Truth shows me the absolutes on either side of a battle.
Truth also holds me accountable.  For my own actions, for my own responses.
Truth shows me when I am in danger of getting swept away by emotion; when those emotions can be  beneficial, and when they're not.
Truth shows me the errors in my thinking, fills in the blanks and answers questions.

I'm a "mercy" person.  Loving, caring, and compassionate.  I cannot stand to see people suffering.

Maybe it's because I've suffered.

I've been tormented by the skeletons in my closet.
I've done horrible things, and I've held on to hatred and judgment of myself.
I've held on to the demons of what I've done far too long to remain comfortable.
I've lived in the glass house, in fear of constant rejection.
I tried to hide my shame from the outside world, and hoped to redeem myself by joining forces with those who oppose what I've done.

Let me tell you, all that did was keep me in bondage.
A constant reminder of my sin.  I tried being part of something that stood under rules they established in an attempt to uphold something that only God Himself Is.
(Hm.  Puts the Law of the Old Testament into new perspective...)

Enter Truth.  
All at once, the fear, the shame, the torment, the self-hatred...all disappeared with a word...Forgiven.

It didn't come in the form of conforming to a set of rules established by men, it didn't come in the wake of legislation by any government.

It came as love, in perfect time, blowing on the breeze of grace.

Truth came to me, right when I didn't even know I needed it, just before I fell over the edge into a life out of control.

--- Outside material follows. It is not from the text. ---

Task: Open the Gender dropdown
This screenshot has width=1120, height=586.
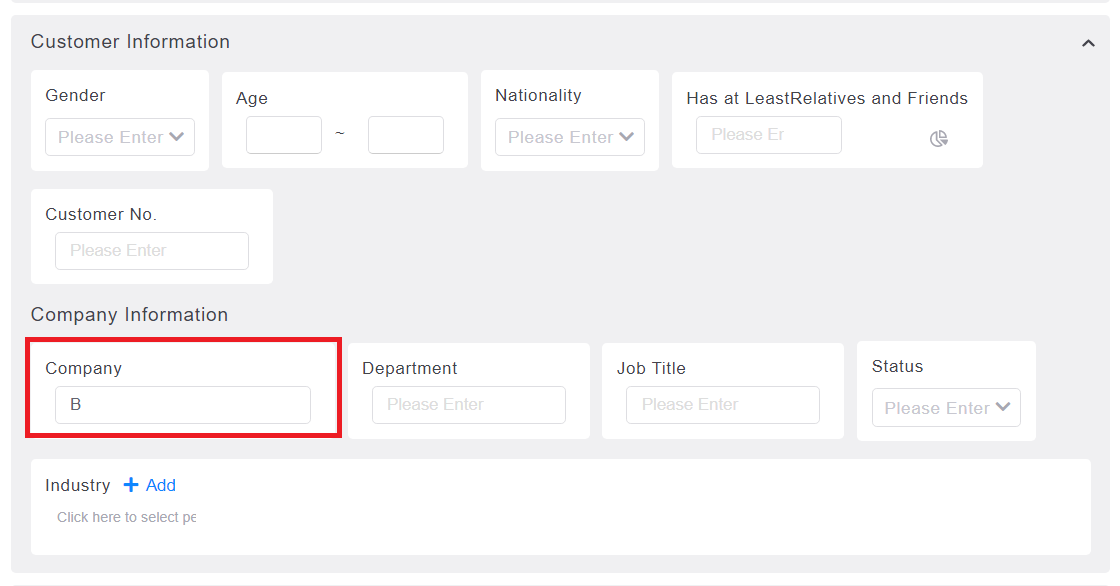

As time passes by, and my relationship with Truth grows, I'm learning more about the individuality of that relationship.  How I was created for that specific relationship.  How nothing outside of that relationship can dictate that relationship, or how one gets that relationship.
And I'm learning of the sweet freedom that relationship brings...
     Freedom from conforming to any culture that judges, that separates.
     Freedom from holding the roles of judge and jury.
     Freedom from thinking that different is bad.
     Freedom from the deception of being "better" than anyone else.
     Freedom from worry.  All worry.
     Freedom from self-oppression.
     Freedom from guilt that comes from our weaknesses.
     Freedom from being ruled by my unstable emotions.
     Freedom from being limited to only what our eyes see.
  Freedom to believe in the impossible.
  Freedom to not be busy all the time, or working all the time.
  Freedom to love others, as we love ourselves.
  The freedom that comes with knowing I don't have to have it all under control.
     I don't have to save the world every single day.
     I don't have to carry the weight of a world revolving around me...  
   
And the incredible weight that's lifted from my soul when I slowly realize that it's not all about me, anyways.